The actors encrypted a backup server which was what raised the alarms, but as the investigators subsequently revealed, the Phobos hackers were actually on the network for a total of eight months, planting several botnets and even miners. The compromise came through a brute-forcing attack on the admin’s password and the creation of backdoor accounts. So, how did the actors manage to stay undetected for so long?
First of all, the initial-fetcher PowerShell script used was base64 encoded, and even when decoded, it remains obfuscated. The payload downloads happened through paste.ee, which is an alternative to Pastebin and follows a string replacement process which leads to hollowing a legitimate MSBuild.exe process.
The loader is obfuscated using an Agile.NET tool, replacing the previously used Vapor.

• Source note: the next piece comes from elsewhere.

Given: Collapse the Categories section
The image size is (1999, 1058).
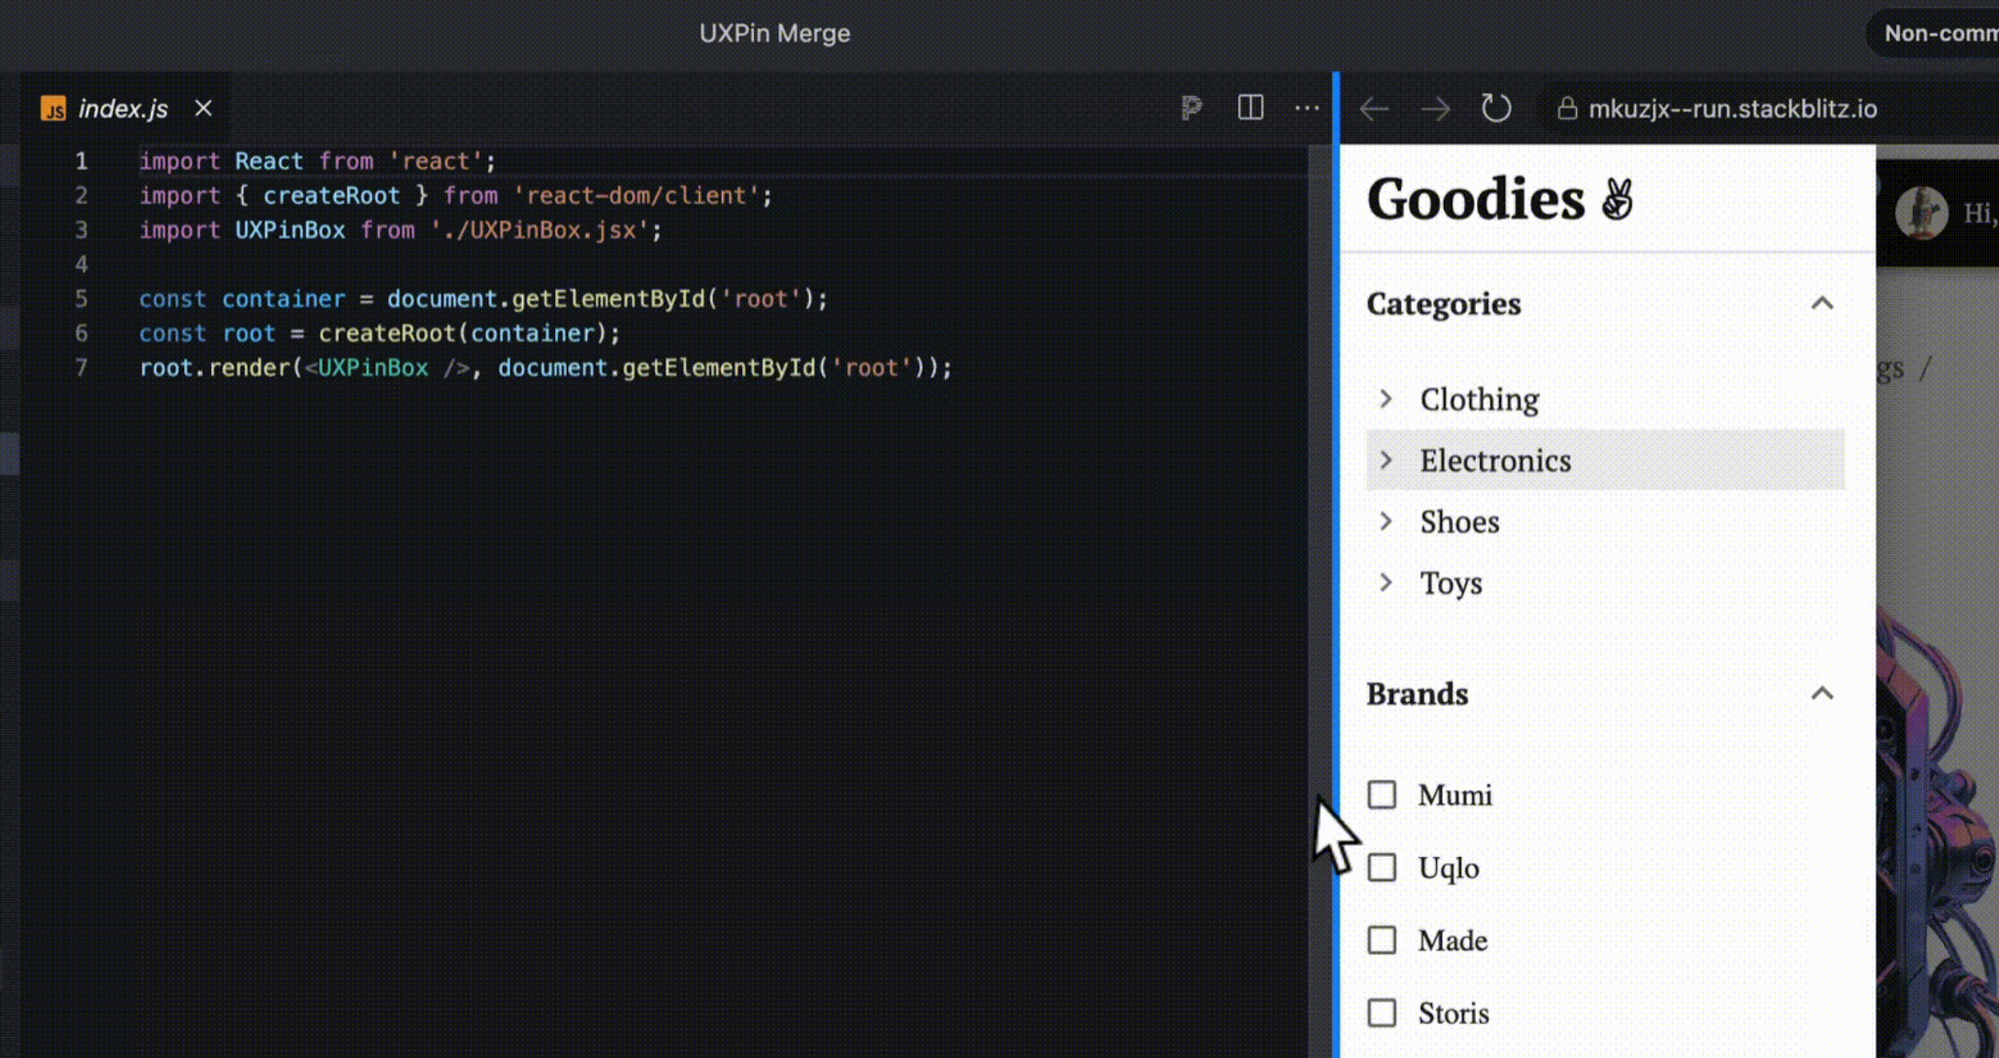Looking at the screenshot, I should click(1821, 304).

As Morphisec explains, this gives better chances to evade detection from AV tools, as confirmed through VirusTotal checks.
The ransomware payload itself is being detected by 42 out of 70 AV engines. Still, if it’s executed directly from memory, it could do the dirty job without giving security tools any chance. For this reason, the actors are now engaging in file-less delivery, which makes the threat so much more potent.
The actors have also removed the UAC requirement to maintain ‘Medium’ integrity, so they are going for less privileged folders, which are less likely to raise alarms. Files with open handles that can affect critical running processes (and, as such, risk detection) are also excluded thanks to a new system that performs some relevant queries first.
Other additions include a new system to avoid re-encrypting files that have been already encrypted by a previous Phobos version, the removal of quite a few redundant functions that raise the risk of detection for no good reason, and the implementation of a new system to support volumes spanning across multiple physical drives which adheres to the “best practices” as those defined by Microsoft. Finally, the use of ‘netsh’ to disable the firewall was removed, and all interactions with the OS were brought down to the minimum essential number and level.
Although Phobos as an encrypter is still considered unsophisticated, everything around it has gone up a level in stealthiness. This tells us that the particular actors are more focused on maintaining their foothold in valuable servers than on encrypting stuff and creating operational disruption. This aspect looks like a secondary function kept as an option for when espionage is over or discovered.